──────── EXERCISE MATERIAL

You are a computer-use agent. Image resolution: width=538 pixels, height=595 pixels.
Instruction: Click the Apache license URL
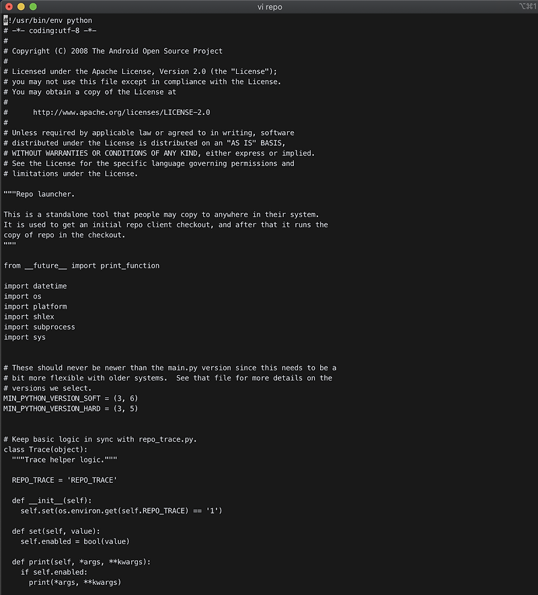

────────────────
──────── EXERCISE MATERIAL

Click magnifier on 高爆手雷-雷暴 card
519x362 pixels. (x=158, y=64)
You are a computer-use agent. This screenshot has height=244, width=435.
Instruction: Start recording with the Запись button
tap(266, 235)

────────────────
──────── EXERCISE MATERIAL

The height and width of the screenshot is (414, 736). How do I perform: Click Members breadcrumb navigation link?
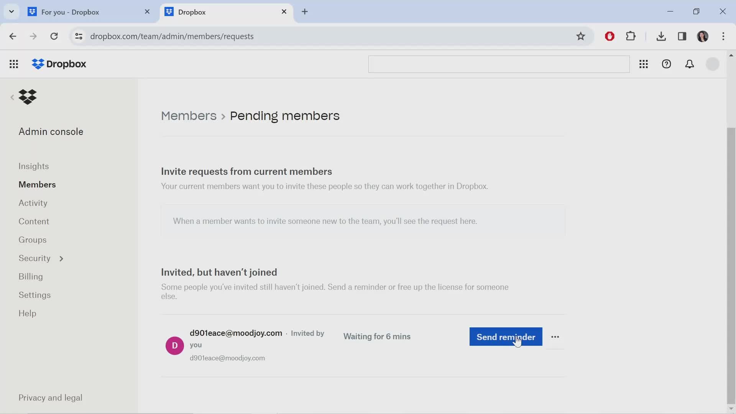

────────────────

• DIRECTION
Rewrite the lines from the one containing "You are a computer-use agent. Image" through the one containing "Instruction: Click the Apache license URL", inclusive, with "Apache" changed to "MIT" and nothing else altered.

• FINISHED TASK
You are a computer-use agent. Image resolution: width=538 pixels, height=595 pixels.
Instruction: Click the MIT license URL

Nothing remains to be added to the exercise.